#### [WHAT IS EXPECTED]
Pictures aside, copy exactly the lines running from the one with "Viewport: 959px width, 423px" to the end of the records.

|---|

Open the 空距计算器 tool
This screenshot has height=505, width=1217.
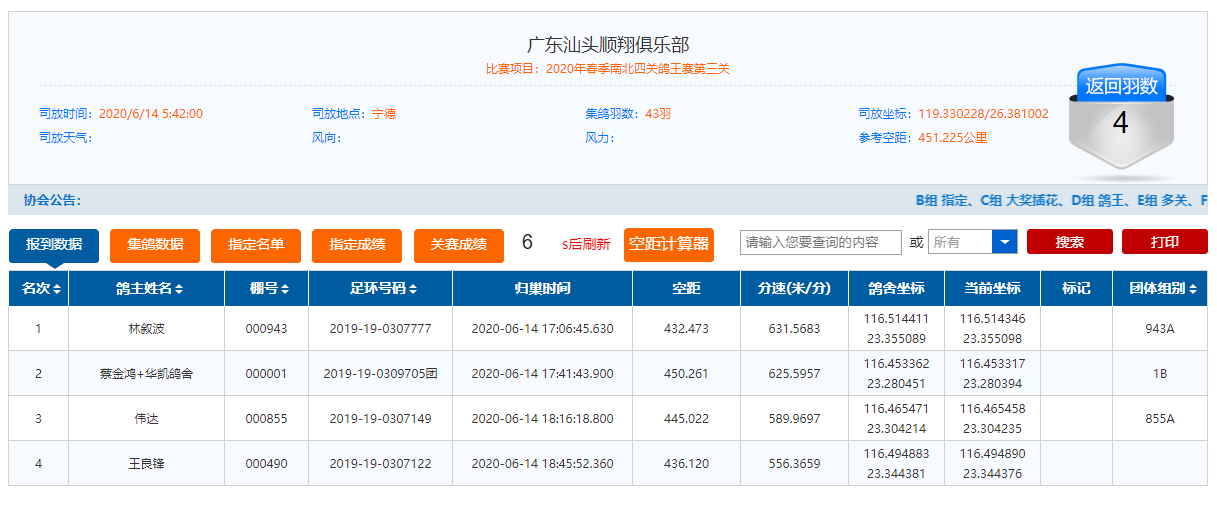coord(668,244)
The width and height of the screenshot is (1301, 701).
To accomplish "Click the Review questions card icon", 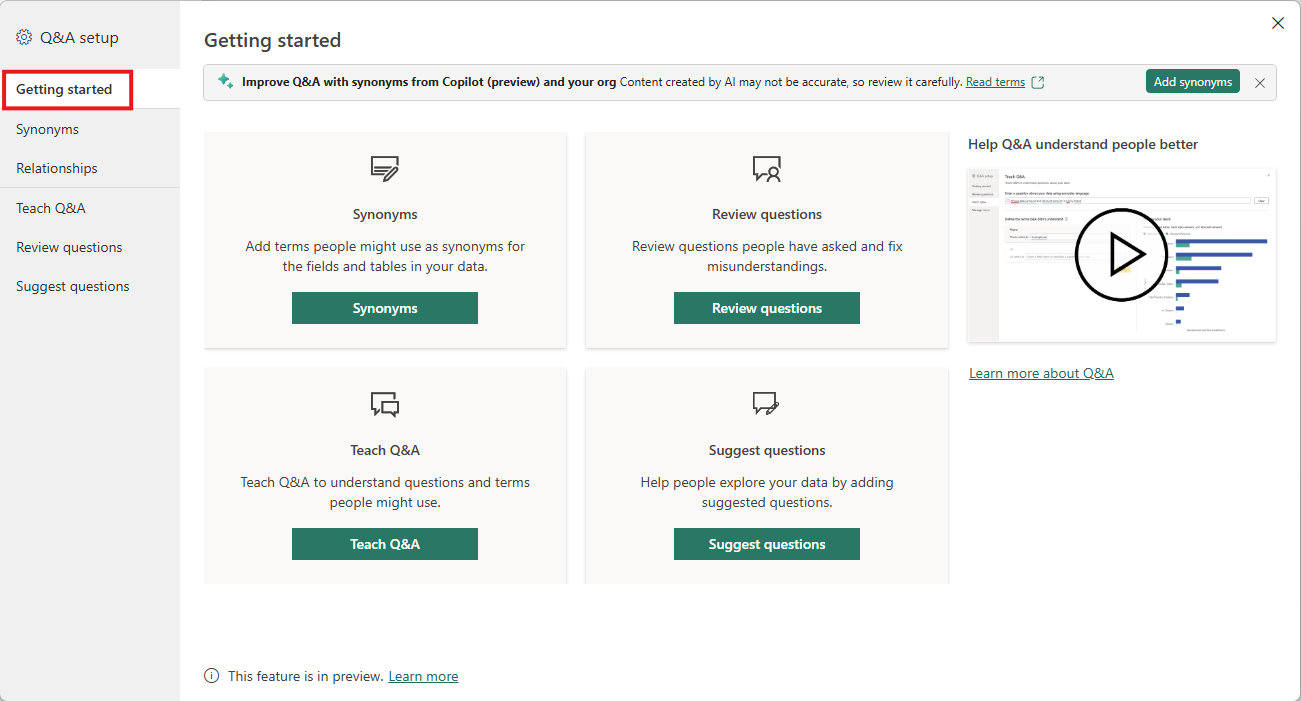I will 767,168.
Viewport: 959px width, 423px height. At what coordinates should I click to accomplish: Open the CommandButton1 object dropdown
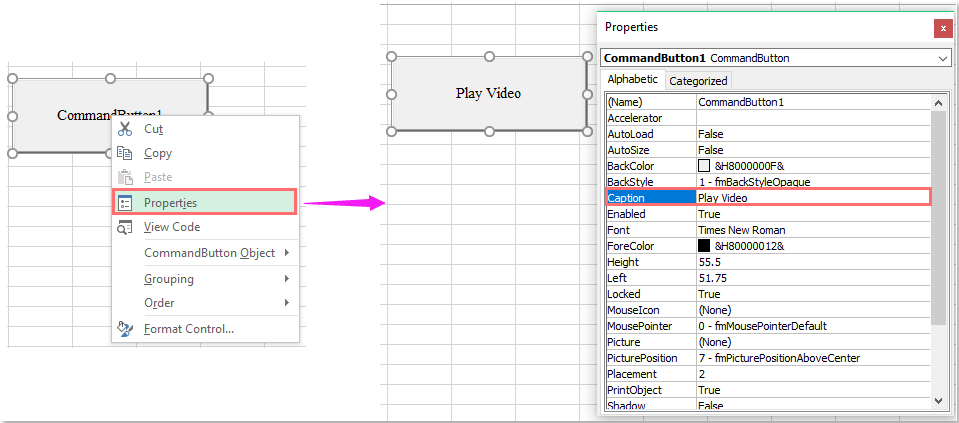(x=943, y=59)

|---|

#### [WRITTEN SOLUTION]
Viewport: 959px width, 423px height. At what coordinates should I click to accomplish: Open the CommandButton1 object dropdown
(x=943, y=59)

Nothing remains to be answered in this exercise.